# Assigned task
In the records that follow, the lines from the one containing "research (138, 2093)" to the one containing "Cahaba Brewing Company (304, 1042)", inclusive, are to be given again exactly.

Data excerpts
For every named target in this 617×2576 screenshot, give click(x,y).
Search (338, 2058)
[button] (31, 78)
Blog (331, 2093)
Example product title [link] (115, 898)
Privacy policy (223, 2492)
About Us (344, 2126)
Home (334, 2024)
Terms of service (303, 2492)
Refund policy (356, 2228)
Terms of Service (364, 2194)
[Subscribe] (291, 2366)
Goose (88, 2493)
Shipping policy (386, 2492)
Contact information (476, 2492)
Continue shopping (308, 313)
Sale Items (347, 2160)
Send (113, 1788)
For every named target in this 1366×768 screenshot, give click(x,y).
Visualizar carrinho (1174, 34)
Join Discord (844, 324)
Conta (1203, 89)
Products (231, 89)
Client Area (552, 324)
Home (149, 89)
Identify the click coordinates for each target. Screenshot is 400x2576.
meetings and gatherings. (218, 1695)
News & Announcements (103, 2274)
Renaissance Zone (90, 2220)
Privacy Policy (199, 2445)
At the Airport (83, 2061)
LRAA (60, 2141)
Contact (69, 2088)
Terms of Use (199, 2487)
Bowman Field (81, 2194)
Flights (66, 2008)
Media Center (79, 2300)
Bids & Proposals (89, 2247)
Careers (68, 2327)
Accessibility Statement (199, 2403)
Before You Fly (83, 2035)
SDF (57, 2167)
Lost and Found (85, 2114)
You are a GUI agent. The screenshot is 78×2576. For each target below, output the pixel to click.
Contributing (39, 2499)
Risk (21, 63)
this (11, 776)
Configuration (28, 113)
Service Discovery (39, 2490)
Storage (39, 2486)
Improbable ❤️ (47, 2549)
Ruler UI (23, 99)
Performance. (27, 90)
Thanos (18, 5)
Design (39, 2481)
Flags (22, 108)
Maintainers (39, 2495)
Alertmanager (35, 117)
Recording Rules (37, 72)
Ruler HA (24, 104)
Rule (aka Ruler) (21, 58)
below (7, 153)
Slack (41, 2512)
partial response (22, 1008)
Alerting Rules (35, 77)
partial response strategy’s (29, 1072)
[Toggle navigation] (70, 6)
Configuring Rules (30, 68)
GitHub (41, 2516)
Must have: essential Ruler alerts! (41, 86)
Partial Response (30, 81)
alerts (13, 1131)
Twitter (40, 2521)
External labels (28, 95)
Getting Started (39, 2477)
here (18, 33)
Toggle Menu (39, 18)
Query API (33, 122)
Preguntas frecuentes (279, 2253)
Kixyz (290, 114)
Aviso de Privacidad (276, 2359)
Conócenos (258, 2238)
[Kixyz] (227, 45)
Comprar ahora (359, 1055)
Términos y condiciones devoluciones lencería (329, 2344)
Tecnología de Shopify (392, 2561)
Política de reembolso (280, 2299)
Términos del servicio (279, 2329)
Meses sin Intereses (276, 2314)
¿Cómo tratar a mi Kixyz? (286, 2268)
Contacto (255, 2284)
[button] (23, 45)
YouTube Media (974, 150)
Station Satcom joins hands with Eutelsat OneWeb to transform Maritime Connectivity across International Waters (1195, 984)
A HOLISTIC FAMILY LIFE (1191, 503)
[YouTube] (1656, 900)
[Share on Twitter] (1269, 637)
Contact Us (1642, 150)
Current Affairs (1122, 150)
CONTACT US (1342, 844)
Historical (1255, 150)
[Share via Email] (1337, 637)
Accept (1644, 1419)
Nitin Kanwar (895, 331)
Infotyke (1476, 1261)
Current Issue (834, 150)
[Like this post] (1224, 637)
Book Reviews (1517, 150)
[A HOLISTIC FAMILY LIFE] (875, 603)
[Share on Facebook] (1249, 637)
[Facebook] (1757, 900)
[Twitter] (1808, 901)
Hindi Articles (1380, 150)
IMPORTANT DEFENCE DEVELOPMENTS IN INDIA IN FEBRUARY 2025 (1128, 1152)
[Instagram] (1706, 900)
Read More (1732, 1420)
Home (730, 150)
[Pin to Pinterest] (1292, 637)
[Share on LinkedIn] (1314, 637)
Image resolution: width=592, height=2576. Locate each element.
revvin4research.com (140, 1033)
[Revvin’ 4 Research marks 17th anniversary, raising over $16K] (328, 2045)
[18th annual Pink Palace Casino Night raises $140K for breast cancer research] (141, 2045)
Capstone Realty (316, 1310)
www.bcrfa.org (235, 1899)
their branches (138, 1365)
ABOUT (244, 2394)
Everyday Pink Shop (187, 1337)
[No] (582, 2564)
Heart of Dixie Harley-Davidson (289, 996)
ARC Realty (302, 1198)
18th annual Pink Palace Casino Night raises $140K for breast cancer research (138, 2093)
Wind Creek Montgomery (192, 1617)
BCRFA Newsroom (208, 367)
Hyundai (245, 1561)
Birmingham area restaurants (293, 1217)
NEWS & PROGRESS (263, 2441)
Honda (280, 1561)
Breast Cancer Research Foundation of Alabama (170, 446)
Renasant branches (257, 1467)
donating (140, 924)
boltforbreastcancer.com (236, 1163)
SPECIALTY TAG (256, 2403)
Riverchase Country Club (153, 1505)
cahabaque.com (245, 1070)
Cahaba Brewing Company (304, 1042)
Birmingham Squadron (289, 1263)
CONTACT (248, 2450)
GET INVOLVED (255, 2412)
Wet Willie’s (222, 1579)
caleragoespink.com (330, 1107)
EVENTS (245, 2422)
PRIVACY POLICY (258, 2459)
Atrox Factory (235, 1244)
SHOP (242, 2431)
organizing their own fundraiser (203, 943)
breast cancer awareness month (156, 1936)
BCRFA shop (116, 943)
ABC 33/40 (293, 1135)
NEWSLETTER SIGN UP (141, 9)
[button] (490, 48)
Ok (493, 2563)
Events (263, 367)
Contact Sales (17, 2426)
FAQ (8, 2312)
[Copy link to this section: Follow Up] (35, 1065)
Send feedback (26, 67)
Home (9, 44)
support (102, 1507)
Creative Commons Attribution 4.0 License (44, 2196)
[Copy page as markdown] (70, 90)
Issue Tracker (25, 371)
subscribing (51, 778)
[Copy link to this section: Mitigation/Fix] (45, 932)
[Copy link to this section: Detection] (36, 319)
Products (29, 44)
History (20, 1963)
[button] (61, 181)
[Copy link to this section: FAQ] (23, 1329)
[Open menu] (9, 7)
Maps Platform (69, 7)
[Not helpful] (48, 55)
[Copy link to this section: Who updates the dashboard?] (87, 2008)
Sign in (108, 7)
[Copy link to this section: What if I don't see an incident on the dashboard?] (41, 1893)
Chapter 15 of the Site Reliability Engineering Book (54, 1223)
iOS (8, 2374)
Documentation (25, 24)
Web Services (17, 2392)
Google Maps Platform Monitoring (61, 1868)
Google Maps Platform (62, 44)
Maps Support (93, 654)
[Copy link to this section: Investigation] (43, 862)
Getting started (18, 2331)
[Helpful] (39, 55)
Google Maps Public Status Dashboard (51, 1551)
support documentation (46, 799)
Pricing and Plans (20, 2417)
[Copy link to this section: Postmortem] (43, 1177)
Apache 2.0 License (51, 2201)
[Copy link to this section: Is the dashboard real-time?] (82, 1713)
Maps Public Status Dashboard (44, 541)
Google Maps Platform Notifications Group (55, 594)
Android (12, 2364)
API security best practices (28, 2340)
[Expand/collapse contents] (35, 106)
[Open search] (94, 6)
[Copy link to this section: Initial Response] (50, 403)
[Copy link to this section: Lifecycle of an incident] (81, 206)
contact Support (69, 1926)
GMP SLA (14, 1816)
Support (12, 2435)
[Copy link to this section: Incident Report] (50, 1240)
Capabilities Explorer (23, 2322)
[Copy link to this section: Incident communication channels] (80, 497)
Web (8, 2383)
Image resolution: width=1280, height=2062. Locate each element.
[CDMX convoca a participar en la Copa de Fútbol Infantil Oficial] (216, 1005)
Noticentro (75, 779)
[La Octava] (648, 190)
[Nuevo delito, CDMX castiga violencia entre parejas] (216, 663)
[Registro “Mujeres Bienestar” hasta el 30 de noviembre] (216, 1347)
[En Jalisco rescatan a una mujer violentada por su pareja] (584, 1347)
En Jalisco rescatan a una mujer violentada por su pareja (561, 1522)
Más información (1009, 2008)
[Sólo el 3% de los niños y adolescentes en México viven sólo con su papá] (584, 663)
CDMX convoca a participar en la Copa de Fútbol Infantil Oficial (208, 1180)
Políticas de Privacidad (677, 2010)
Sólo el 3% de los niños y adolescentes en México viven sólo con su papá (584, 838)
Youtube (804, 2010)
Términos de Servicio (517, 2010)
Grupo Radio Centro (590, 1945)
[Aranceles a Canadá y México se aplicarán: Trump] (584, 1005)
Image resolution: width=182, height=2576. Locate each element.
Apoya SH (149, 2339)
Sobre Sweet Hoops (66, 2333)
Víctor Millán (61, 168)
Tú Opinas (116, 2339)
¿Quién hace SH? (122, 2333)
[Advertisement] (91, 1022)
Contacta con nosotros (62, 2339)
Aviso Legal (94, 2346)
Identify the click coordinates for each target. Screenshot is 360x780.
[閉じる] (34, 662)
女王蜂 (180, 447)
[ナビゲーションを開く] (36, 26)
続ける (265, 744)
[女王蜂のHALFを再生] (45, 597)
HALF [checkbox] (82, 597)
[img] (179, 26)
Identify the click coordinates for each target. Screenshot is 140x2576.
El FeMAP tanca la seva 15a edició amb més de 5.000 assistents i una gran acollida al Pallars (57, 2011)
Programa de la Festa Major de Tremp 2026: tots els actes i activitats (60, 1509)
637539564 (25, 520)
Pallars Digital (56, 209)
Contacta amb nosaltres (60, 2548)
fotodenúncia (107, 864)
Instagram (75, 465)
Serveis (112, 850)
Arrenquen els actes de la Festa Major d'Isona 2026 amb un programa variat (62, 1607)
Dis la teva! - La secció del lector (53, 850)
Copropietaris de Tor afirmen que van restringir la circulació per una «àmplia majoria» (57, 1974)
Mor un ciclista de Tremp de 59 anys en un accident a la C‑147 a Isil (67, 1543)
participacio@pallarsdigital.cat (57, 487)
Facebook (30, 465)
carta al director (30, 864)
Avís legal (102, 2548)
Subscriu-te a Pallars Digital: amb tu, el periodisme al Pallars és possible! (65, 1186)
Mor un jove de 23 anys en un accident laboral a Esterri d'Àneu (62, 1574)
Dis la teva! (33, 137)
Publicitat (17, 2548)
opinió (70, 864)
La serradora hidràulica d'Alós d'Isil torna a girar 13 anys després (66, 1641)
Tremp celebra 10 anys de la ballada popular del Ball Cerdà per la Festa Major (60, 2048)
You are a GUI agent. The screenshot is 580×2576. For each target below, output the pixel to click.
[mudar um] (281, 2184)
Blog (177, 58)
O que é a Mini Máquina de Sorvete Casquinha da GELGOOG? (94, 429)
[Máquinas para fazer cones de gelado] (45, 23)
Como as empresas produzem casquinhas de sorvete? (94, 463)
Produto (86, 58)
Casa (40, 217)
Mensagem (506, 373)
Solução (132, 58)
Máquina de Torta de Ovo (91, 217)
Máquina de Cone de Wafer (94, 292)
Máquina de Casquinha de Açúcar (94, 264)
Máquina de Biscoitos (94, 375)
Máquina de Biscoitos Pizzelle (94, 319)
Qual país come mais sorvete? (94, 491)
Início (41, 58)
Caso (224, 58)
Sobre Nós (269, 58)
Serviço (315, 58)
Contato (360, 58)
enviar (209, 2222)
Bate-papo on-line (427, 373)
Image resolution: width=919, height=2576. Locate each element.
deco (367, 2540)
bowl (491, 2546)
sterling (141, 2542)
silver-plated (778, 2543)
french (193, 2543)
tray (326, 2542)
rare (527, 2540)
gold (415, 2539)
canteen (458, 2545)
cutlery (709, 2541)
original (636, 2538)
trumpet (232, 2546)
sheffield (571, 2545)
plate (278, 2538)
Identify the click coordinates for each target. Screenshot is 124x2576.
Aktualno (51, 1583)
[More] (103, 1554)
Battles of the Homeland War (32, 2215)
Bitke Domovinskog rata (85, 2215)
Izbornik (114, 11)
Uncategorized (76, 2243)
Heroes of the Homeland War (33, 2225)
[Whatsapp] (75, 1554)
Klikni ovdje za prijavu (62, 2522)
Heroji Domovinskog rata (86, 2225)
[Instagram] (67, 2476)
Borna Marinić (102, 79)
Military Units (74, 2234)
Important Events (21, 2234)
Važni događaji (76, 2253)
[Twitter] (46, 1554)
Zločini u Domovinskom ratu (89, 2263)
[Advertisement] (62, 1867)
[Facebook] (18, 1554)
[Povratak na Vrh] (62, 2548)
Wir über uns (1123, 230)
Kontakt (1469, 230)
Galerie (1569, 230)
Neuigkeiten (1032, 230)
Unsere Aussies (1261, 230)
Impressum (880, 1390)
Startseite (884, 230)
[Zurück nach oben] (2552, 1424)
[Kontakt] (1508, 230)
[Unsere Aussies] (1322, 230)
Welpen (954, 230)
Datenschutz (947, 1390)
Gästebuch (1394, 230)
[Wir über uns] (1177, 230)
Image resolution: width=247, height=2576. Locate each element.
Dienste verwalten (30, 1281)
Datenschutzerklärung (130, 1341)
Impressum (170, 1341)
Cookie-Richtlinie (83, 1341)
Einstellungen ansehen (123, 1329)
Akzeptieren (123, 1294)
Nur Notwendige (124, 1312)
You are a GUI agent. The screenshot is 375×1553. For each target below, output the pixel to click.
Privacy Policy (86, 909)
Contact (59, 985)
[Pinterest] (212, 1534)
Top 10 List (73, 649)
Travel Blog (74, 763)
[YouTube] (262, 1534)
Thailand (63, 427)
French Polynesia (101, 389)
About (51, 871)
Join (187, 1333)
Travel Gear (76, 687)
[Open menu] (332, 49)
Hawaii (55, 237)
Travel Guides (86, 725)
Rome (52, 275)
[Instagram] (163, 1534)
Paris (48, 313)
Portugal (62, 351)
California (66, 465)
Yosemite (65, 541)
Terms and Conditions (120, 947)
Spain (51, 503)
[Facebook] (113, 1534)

# Answer section
18th annual Pink Palace Casino Night raises $140K for breast cancer research (138, 2093)
Wind Creek Montgomery (192, 1617)
BCRFA Newsroom (208, 367)
Hyundai (245, 1561)
Birmingham area restaurants (293, 1217)
NEWS & PROGRESS (263, 2441)
Honda (280, 1561)
Breast Cancer Research Foundation of Alabama (170, 446)
Renasant branches (257, 1467)
donating (140, 924)
boltforbreastcancer.com (236, 1163)
SPECIALTY TAG (256, 2403)
Riverchase Country Club (153, 1505)
cahabaque.com (245, 1070)
Cahaba Brewing Company (304, 1042)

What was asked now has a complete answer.